* **Stored items**
·····

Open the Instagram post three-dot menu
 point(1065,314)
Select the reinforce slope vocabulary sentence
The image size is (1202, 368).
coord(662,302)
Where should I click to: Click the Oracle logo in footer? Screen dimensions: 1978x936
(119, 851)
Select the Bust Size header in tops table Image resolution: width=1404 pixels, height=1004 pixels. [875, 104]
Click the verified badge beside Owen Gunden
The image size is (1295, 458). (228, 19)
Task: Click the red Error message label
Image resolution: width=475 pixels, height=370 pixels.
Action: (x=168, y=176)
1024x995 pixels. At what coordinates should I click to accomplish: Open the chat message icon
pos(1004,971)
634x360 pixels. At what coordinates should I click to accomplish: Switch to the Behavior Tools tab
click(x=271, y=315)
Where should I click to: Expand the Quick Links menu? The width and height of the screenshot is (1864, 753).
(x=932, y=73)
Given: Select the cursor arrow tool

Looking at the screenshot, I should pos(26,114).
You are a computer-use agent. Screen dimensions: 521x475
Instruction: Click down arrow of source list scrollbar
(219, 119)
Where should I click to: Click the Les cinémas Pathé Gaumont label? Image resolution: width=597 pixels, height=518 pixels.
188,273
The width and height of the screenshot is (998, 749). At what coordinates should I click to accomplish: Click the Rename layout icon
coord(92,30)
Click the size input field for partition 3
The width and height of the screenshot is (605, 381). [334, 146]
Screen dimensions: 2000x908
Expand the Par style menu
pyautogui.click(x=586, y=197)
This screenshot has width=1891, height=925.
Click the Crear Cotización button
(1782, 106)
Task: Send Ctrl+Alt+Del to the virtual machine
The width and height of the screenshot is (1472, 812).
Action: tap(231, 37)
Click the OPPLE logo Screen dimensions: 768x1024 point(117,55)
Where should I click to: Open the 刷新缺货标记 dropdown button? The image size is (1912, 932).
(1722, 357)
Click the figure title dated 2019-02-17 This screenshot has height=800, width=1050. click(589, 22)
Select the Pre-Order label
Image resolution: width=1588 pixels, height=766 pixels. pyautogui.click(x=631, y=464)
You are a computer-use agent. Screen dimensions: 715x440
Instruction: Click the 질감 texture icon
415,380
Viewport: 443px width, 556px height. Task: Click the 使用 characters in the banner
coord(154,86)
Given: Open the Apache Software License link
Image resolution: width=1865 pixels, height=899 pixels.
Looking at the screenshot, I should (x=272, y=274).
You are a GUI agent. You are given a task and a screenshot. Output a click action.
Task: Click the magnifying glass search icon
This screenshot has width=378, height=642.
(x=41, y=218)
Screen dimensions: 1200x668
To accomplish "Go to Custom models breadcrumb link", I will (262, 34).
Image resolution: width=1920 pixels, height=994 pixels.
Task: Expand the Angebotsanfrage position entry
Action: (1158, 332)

·····

* **Required work**
Read through the data above. Report each line that has the word "agent".

* **Output for this task**
You are a computer-use agent. Screen dimensions: 521x475
You are a computer-use agent. Screen dimensions: 715x440
You are a GUI agent. You are given a task and a screenshot. Output a click action.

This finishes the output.